Negli ultimi tempi si guarda con preoccupazione all’impennata dei prezzi delle materie prime alimentari.
Secondo un’indagine di Federconsumatori, da marzo a ottobre 2021 il costo della farina è aumentato del 38% superando la soglia dell’euro (1,09), la pasta integrale è aumentata del 33% toccando quota 2,90 euro, il pane è salito dell’11% fino a costare in media ben 3,86 euro al chilo.
L’inflazione in ambito alimentare è dovuta sia all’aumento di plastica e carta necessarie per il confezionamento e il trasporto, ma anche e soprattutto all’aumento a due cifre della farina di grano duro: al 30 settembre si rileva un aumento del 71%, con un costo di 40 euro al quintale. Continuando così si potrebbe giungere addirittura a 60 euro in più al quintale per Natale, fino a punte massime di 100 € al quintale.
Sarà stata soltanto la tendenza a trasformarsi in provetti cuochi nel periodo di pandemia ed il conseguente aumento della domanda ad aver causato tutto questo?
Certo che no: fra le concause ci sono l’aumento del costo del noleggio dei container e una generalizzata penuria di scorte, in parte riconducibile alle diverse condizioni economiche generate dalla pandemia.

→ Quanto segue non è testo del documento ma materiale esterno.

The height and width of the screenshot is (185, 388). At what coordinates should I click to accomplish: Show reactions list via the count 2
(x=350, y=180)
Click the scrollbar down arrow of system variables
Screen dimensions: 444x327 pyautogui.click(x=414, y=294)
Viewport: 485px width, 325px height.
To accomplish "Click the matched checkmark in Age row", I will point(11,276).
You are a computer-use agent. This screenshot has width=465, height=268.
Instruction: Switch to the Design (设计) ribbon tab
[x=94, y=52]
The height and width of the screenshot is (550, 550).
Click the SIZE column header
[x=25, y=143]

E questo ci riporta alla ulteriore considerazione legata alla dipendenza dall’estero del fabbisogno nazionale, che ha raggiunto punte del 64% per effetto della diminuzione della produzione interna di grano, passata negli ultimi quattro anni da 543.000 ettari a meno di 500.000, secondo alcune stime delle associazioni di categoria, tra cui Coldiretti.

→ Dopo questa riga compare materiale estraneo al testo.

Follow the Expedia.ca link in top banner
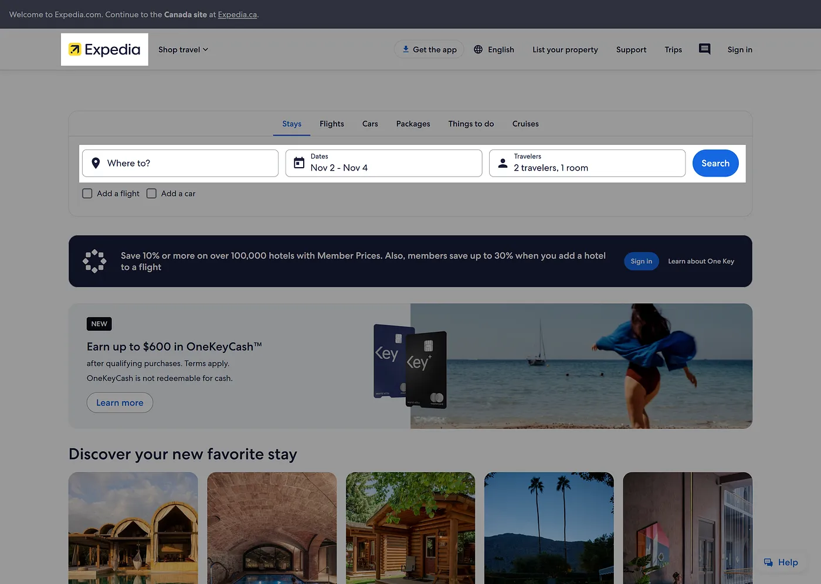821x584 pixels. 237,15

Negli ultimi tempi se da un lato la produzione di grano proveniente da Russia e Ucraina ha subito un calo per le condizioni climatiche, dall’altro si assiste ad un raddoppio dei costi che gravano sui produttori nazionali con rincari fino al 50% per il gasolio necessario alle attività di coltivazione oltre ad aumenti di costi per l’acquisto dei fertilizzanti, delle macchine agricole e dei pezzi di ricambio per i quali si stanno verificando addirittura preoccupanti ritardi nelle consegne.
Fermo l’aumento generalizzato, resta un’estrema variabilità dei prezzi del pane lungo la penisola mentre quelli del grano sono influenzati direttamente dalle quotazioni internazionali. Nel dettaglio, se a Milano a settembre una pagnotta da un chilo costa 4,25 euro, a Roma si viaggia sui 2,65 euro mentre a Palermo si attesta in media su 3,07 euro al chilo, secondo dati del Ministero per lo Sviluppo economico.

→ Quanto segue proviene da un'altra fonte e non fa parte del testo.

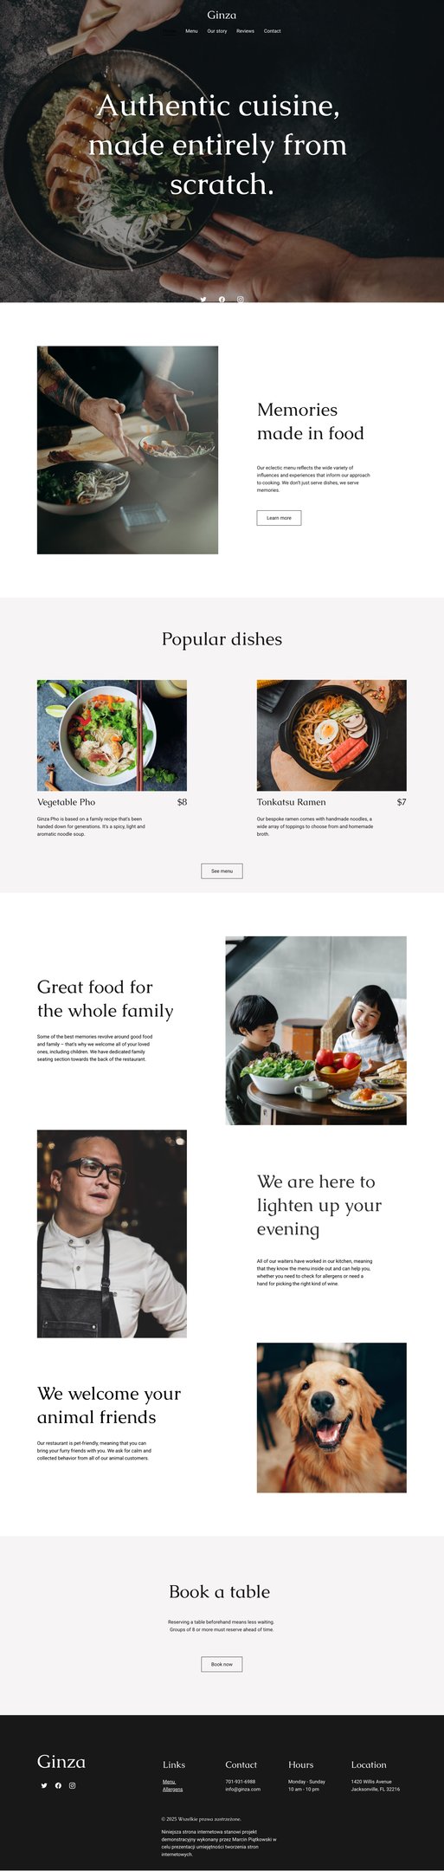Screen dimensions: 444x1871
Task: Click the See menu button
Action: click(x=222, y=871)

Proprio in relazione a quest’ultima “fiammata” inflattiva, c’è quindi da considerare che l’agricoltura resta un settore di grande importanza per un Paese come l’Italia e riveste un notevole interesse anche nell’ambito degli investimenti, soprattutto nell’ottica di una transizione verso la sostenibilità ambientale del settore e per un ampliamento delle possibilità di sostegno alimentare ai Paesi in via di Sviluppo. Tanti sono i fondi che si concentrano su queste tematiche: ad esempio BlackRock Global Funds Nutrition, Pictet-Nutrition R e molti altri che, in considerazione della propria personale propensione al rischio, offrono spunti interessanti anche per il futuro.